Goal of the exercise:
"When You're Strange (557, 215)" appears in one line of the records below. Output that line and each one after it, exactly, through the last line.

Data for analysis:
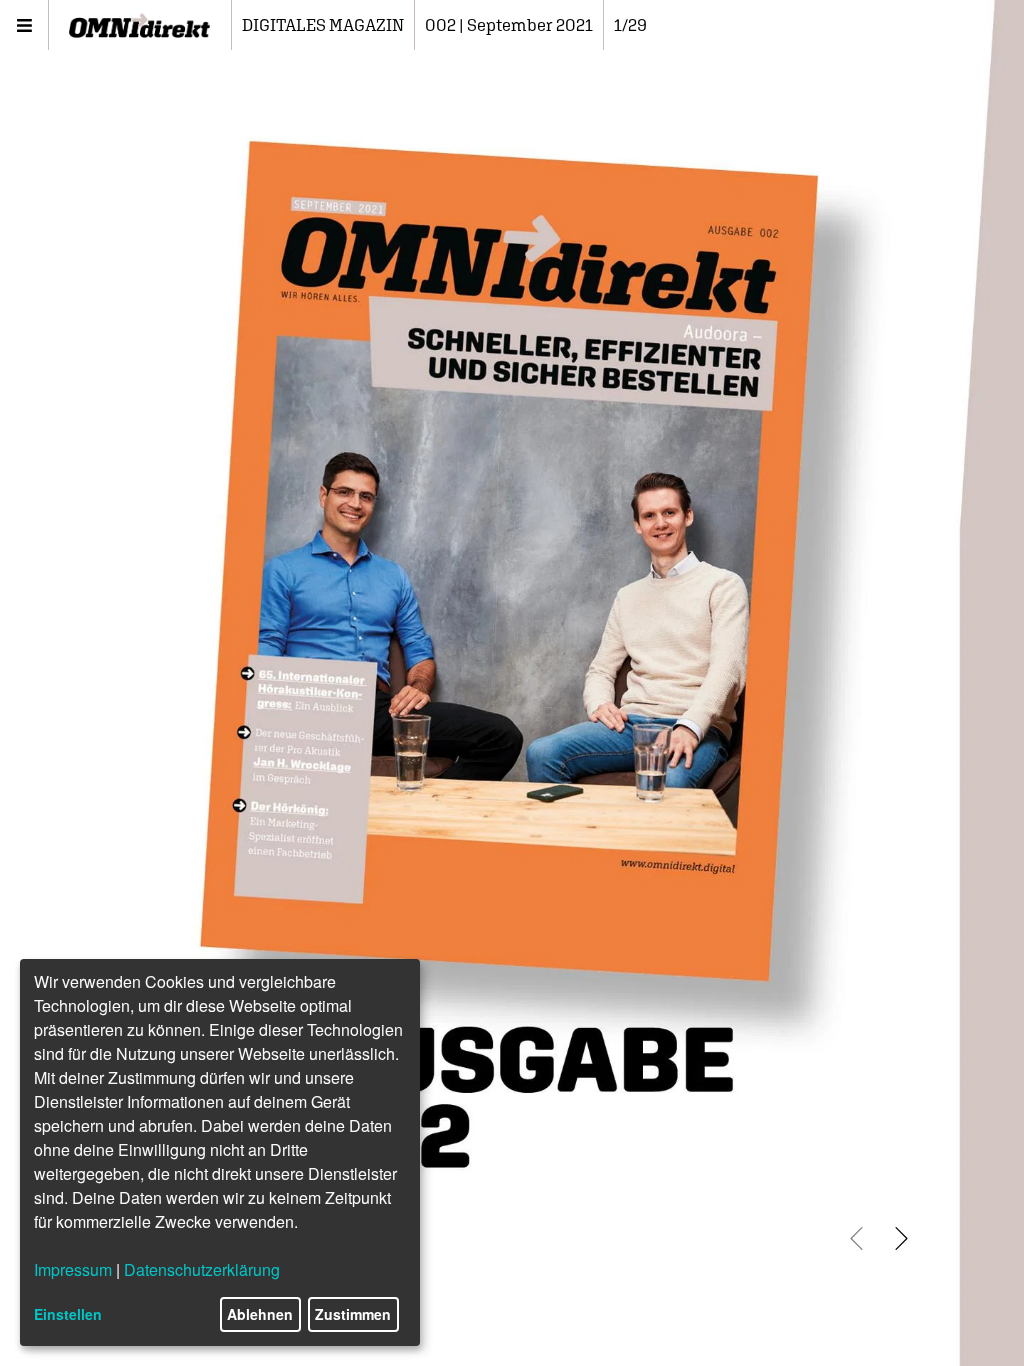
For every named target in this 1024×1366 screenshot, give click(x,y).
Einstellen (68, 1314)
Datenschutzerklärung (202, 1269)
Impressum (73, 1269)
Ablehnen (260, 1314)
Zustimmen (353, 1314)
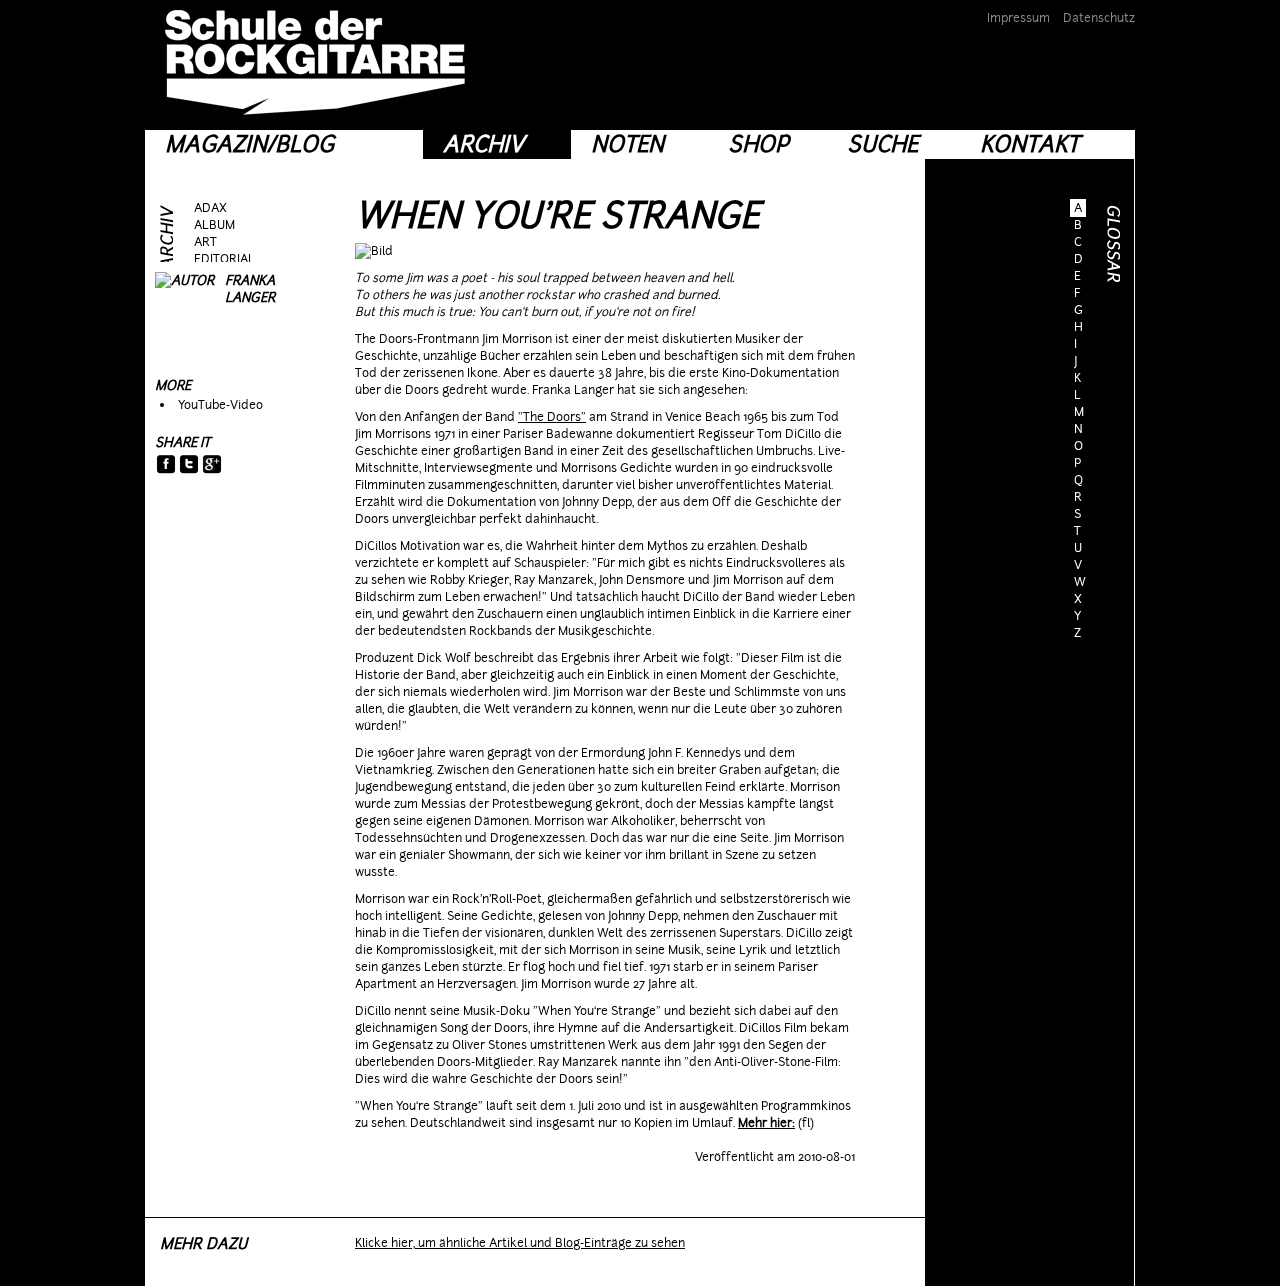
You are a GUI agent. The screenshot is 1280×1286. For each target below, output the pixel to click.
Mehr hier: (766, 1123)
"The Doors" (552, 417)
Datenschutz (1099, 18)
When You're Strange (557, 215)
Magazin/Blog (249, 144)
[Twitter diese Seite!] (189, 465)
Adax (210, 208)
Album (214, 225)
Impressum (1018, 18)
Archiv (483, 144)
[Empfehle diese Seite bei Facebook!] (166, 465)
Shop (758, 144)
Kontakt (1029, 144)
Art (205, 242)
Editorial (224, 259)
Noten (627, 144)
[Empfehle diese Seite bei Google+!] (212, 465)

Response:
When You're Strange (557, 215)
Magazin/Blog (249, 144)
[Twitter diese Seite!] (189, 465)
Adax (210, 208)
Album (214, 225)
Impressum (1018, 18)
Archiv (483, 144)
[Empfehle diese Seite bei Facebook!] (166, 465)
Shop (758, 144)
Kontakt (1029, 144)
Art (205, 242)
Editorial (224, 259)
Noten (627, 144)
[Empfehle diese Seite bei Google+!] (212, 465)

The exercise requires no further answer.